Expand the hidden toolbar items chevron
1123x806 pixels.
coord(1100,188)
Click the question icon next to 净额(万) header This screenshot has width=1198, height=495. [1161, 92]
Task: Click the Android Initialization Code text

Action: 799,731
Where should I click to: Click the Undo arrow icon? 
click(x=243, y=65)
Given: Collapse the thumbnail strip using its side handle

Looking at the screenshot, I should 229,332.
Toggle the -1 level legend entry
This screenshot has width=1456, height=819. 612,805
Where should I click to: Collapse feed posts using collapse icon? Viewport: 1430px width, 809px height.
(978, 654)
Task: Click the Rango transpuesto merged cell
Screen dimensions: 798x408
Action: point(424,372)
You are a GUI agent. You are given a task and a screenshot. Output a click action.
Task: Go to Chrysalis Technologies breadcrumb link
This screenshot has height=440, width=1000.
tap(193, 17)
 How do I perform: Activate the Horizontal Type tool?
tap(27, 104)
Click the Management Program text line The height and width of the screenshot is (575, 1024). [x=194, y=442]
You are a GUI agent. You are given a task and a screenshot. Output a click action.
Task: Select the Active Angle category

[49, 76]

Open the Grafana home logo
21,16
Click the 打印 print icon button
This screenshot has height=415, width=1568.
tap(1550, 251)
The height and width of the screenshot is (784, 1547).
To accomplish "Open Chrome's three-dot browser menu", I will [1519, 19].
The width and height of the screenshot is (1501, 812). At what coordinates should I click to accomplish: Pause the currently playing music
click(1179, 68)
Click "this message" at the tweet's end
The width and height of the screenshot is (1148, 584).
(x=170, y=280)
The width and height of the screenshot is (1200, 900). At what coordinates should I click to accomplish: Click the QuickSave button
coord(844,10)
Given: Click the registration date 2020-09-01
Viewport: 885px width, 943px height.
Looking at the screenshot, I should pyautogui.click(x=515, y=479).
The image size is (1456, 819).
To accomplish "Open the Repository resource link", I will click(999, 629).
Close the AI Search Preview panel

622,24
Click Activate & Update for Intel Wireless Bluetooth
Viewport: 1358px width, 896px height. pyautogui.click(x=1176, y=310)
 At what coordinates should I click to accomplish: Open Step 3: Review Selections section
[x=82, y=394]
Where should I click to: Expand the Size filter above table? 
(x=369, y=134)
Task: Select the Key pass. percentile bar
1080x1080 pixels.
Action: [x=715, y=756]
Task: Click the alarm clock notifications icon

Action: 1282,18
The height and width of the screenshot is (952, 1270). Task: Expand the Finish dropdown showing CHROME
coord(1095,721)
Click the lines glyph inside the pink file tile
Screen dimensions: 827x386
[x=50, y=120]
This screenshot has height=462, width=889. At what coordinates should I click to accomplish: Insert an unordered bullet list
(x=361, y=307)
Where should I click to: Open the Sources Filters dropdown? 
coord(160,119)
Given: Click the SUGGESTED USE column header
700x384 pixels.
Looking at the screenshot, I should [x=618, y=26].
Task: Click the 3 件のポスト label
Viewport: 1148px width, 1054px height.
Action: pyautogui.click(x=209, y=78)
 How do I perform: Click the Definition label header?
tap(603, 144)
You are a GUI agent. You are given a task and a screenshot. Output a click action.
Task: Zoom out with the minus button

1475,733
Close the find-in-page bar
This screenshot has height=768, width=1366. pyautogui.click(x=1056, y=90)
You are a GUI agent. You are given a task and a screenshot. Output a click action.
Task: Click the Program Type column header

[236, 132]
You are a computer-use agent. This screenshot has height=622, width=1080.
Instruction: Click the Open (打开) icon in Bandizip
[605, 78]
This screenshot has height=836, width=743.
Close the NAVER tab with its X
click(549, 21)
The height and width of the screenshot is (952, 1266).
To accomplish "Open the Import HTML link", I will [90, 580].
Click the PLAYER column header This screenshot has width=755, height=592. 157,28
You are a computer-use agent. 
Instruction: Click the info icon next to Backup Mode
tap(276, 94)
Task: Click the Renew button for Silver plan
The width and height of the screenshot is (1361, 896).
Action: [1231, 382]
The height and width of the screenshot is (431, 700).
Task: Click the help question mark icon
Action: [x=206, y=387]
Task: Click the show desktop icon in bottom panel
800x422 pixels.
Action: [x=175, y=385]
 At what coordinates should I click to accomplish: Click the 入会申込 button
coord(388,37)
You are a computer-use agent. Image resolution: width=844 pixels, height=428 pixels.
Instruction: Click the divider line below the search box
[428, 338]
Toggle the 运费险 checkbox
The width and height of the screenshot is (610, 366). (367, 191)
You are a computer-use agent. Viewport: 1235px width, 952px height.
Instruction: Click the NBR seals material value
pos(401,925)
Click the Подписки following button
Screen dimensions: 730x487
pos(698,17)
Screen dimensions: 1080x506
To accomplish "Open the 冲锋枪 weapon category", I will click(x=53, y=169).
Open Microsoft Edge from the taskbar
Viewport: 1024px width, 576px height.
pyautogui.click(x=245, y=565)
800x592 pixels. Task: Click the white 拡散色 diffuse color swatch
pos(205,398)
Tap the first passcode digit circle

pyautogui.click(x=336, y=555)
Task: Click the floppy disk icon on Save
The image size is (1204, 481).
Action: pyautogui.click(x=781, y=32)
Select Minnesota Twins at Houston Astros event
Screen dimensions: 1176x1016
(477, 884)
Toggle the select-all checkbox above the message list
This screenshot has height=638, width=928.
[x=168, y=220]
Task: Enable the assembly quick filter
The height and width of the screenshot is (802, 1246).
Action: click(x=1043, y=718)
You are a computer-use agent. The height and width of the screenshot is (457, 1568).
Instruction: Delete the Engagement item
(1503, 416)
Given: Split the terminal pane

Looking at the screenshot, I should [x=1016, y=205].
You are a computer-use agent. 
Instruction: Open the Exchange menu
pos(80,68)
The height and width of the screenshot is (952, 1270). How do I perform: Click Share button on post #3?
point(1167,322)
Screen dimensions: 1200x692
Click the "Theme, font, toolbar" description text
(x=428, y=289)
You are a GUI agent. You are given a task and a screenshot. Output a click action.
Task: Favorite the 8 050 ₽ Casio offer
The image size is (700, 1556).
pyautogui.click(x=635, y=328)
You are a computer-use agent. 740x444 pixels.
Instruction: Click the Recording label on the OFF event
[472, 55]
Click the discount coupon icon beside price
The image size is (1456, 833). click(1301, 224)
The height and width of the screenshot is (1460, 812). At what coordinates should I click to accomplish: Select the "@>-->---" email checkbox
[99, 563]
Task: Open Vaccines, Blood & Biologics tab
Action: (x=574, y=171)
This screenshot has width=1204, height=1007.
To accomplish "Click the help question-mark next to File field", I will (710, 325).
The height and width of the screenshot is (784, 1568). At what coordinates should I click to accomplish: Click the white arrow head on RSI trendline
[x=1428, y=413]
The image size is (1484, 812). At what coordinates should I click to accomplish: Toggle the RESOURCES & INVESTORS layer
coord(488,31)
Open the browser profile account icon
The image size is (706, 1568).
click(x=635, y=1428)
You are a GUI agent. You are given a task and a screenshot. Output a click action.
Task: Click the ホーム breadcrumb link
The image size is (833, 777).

Work to be completed: Reproduce verbatim the data from the line containing "Task: Click the Android" up to and including the line containing "Looking at the screenshot, I should 229,332.".

Result:
Task: Click the Android Initialization Code text

Action: 799,731
Where should I click to: Click the Undo arrow icon? 
click(x=243, y=65)
Given: Collapse the thumbnail strip using its side handle

Looking at the screenshot, I should 229,332.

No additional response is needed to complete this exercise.